**Required work**
Write out all the data again, exactly as shown.

Stored data entries
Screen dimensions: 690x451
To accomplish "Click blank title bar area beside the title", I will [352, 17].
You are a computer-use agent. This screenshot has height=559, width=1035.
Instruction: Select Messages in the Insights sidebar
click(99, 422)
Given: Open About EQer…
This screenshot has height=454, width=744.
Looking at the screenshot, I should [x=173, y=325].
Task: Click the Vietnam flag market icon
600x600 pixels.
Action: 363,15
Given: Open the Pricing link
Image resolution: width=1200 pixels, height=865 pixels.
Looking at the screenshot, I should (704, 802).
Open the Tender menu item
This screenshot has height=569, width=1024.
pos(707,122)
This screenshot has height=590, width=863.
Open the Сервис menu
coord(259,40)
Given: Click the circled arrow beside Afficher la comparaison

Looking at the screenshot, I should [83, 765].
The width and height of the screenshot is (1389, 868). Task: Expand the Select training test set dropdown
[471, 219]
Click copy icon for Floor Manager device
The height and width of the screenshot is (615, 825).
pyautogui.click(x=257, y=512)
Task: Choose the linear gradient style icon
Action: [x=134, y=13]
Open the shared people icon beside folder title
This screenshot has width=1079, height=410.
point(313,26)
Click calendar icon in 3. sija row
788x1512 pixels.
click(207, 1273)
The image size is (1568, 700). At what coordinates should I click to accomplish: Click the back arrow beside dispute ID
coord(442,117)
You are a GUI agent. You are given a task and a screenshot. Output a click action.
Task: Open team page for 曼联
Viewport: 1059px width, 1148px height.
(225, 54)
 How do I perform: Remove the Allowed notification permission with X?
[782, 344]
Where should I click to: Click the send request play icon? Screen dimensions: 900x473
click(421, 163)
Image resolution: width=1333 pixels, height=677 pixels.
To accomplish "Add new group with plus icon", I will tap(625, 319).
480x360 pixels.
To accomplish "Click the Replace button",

**Finished exercise**
Screen dimensions: 690x451
To accomplish "Click blank title bar area beside the title", I will [352, 17].
You are a computer-use agent. This screenshot has height=559, width=1035.
Instruction: Select Messages in the Insights sidebar
click(99, 422)
Given: Open About EQer…
This screenshot has height=454, width=744.
Looking at the screenshot, I should [x=173, y=325].
Task: Click the Vietnam flag market icon
600x600 pixels.
Action: 363,15
Given: Open the Pricing link
Image resolution: width=1200 pixels, height=865 pixels.
Looking at the screenshot, I should (704, 802).
Open the Tender menu item
This screenshot has height=569, width=1024.
pos(707,122)
This screenshot has height=590, width=863.
Open the Сервис menu
coord(259,40)
Given: Click the circled arrow beside Afficher la comparaison

Looking at the screenshot, I should [83, 765].
The width and height of the screenshot is (1389, 868). Task: Expand the Select training test set dropdown
[471, 219]
Click copy icon for Floor Manager device
The height and width of the screenshot is (615, 825).
pyautogui.click(x=257, y=512)
Task: Choose the linear gradient style icon
Action: [x=134, y=13]
Open the shared people icon beside folder title
This screenshot has width=1079, height=410.
point(313,26)
Click calendar icon in 3. sija row
788x1512 pixels.
click(207, 1273)
The image size is (1568, 700). At what coordinates should I click to accomplish: Click the back arrow beside dispute ID
coord(442,117)
You are a GUI agent. You are given a task and a screenshot. Output a click action.
Task: Open team page for 曼联
Viewport: 1059px width, 1148px height.
(225, 54)
 How do I perform: Remove the Allowed notification permission with X?
[782, 344]
Where should I click to: Click the send request play icon? Screen dimensions: 900x473
click(421, 163)
Image resolution: width=1333 pixels, height=677 pixels.
To accomplish "Add new group with plus icon", I will tap(625, 319).
480x360 pixels.
To accomplish "Click the Replace button",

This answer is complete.